So if you needed yet another reason to invest in DevOps, making security easy is a big one. As we’ve seen across the news and across the industry, security is a Big Deal and needs to be taken seriously. But I’ve said it before, and I’ll say it again. Security doesn’t have to be hard. In fact, it can be easy. At least, it can be if you have invested in your infrastructure automation. So this is assuming a couple of things, namely that you have a software-defined data center, with infrastructure-as-code, and you have a CI pipeline and source code control wrapped around said code. If you have these in place, then integrating security becomes much more straightforward. The following tenets, if followed, show how security doesn’t have to be a mysterious black art.
Bring in Security in the Beginning; Treat as Requirements
So although I have a lot of IT experience, my real background is in software. I’ve been developing code specifically for datacenters for almost my whole career. As a software guy, I tend to look at datacenter operations through the lens of a developer, i.e. as requirements to be met and features to be built. And if your datacenter and infrastructure is managed as code then it can be managed as a software product. So in this scenario all you have to do is make sure your security experts are involved from the beginning, and your security capabilities are defined as requirements. For example:
- All systems must perform periodic, automated operating system vendor patching
- All system and application logs must be configured to forward to a centralized logging system
Software developers, from a certain perspective, look at development as simply meeting requirements. Tell them what they need to code, and they’ll go do it. So if you have software developers writing code that constructs your infrastructure environment and systems, then by laying out security-specific requirements and giving the requirements the proper priority, then the developers will make sure that the systems being created are properly hardened and configured for security.
The hard part here, of course, is getting the security people involved from the beginning and ensuring they can communicate those requirements to the infrastructure developers. I’ve met a lot of security people who can point at things and say, “That’s not secure! That doesn’t meet the controls!” but then when you ask, well what can we do to the system to fix that, they can’t really tell you. The solution here is to find talent in both the security and development roles who can communicate and cross-train effectively.
Treat Security as Software Projects
If your systems and infrastructure capabilities are all defined as code and treated as software projects, then you just need to make sure that the proper projects are defined and prioritized to ensure that your security framework is in place. Security isn’t something that will “just happen”, you have to be intentional about it.

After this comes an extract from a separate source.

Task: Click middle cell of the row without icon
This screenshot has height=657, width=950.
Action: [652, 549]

For example, having the requirement for all your application servers to forward their logs to a centralized logging system for monitoring and SIEM analysis doesn’t work if you don’t have a centralized logging system.
Some example high-value, fundamental projects are:
- Initiate a project to stand up a centralized logging service (i.e. Splunk or ELK)

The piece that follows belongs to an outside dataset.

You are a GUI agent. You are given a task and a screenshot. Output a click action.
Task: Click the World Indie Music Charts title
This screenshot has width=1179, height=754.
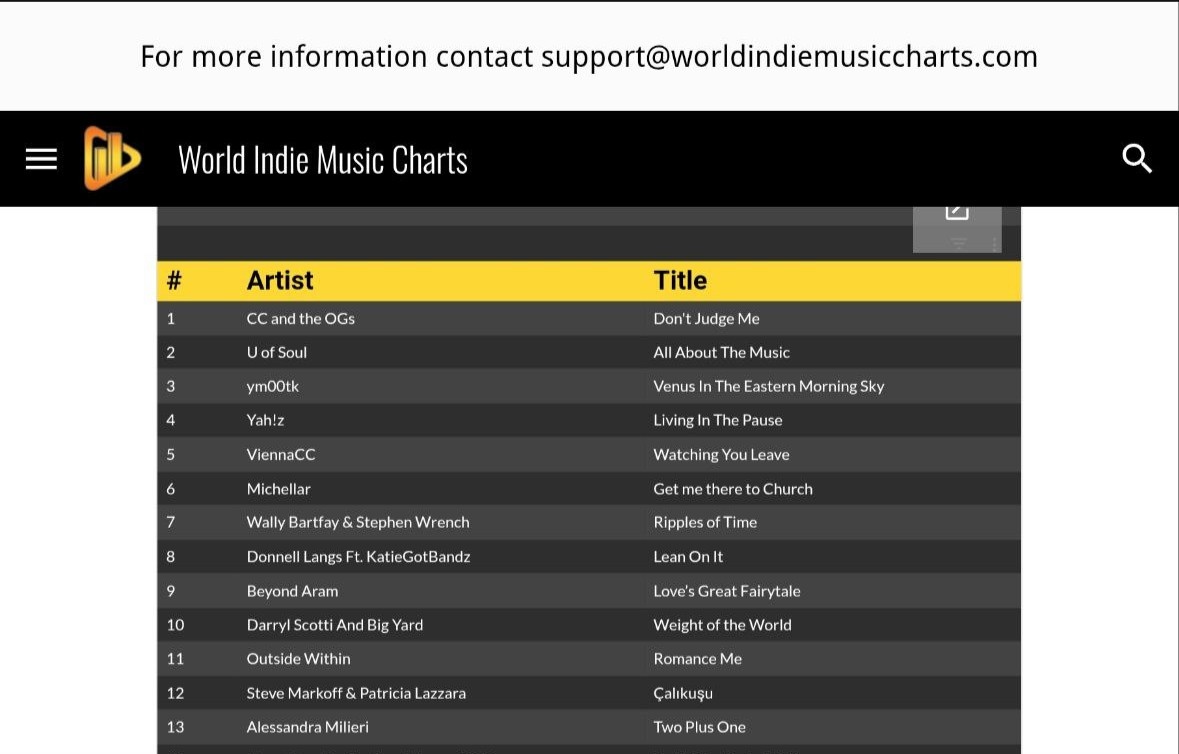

- Initiate a project to interrogate the environment and ensure all ports, protocols, and services (PPS) are in compliance with your organizational policy
- Initiate a project to construct dashboards to analyze the logs for certain key security-related events
This can sometimes be a hard sell to management that is focused on customer delivery, but you need to invest the time in server projects that are not necessarily end-user-facing products and services. Think of it as a risk reduction activity, like backups. There’s not necessarily a direct customer capability being delivered but the cost of failure can be astronomic.
Automated Security Validation as Part of CI
If your systems and servers are being constructed automatically with scripting and code, then make sure that security validation is built into that code. There are many, many tools available for system scanning and checking for security compliance and vulnerability assessment. Have those tools built into your CI pipelines for when systems are deployed. For example, OpenScap can be used to check whether a system has many various security controls implemented. Put an OpenScap run into your system bootstrap, with reporting and alerting built in to your CI pipeline dashboard. Security issues or vulnerabilities are just as important as failed unit tests or failed system functionality validation, so put those checks in.

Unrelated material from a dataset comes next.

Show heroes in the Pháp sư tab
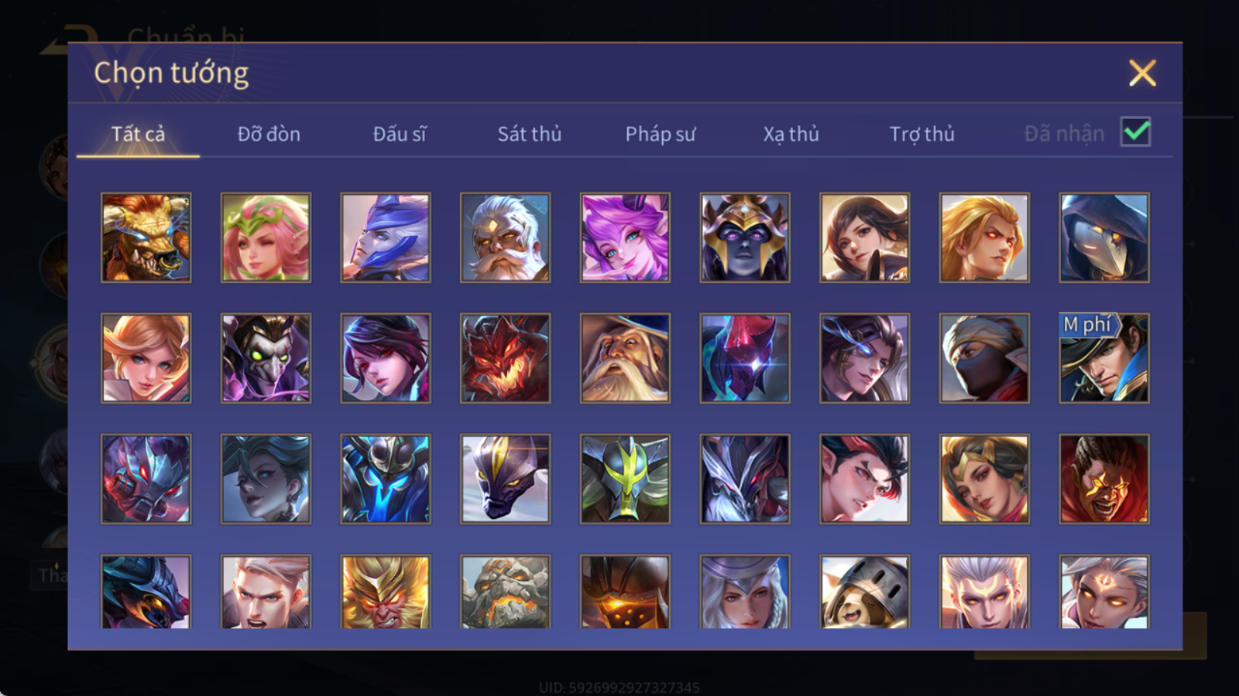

Security doesn’t have to be a frustration point for your system administrators. Many times the frustration appears because builders construct an application server, then in order to be approved for deployment a security engineer comes in near the end of the engineering lifecycle and examines the system, only to come back with a huge list of problems. But if you roll your security requirements in from the beginning, and just treat security like any other part of the software development pipeline, then your security needs can be met just like any other capability in your datacenter.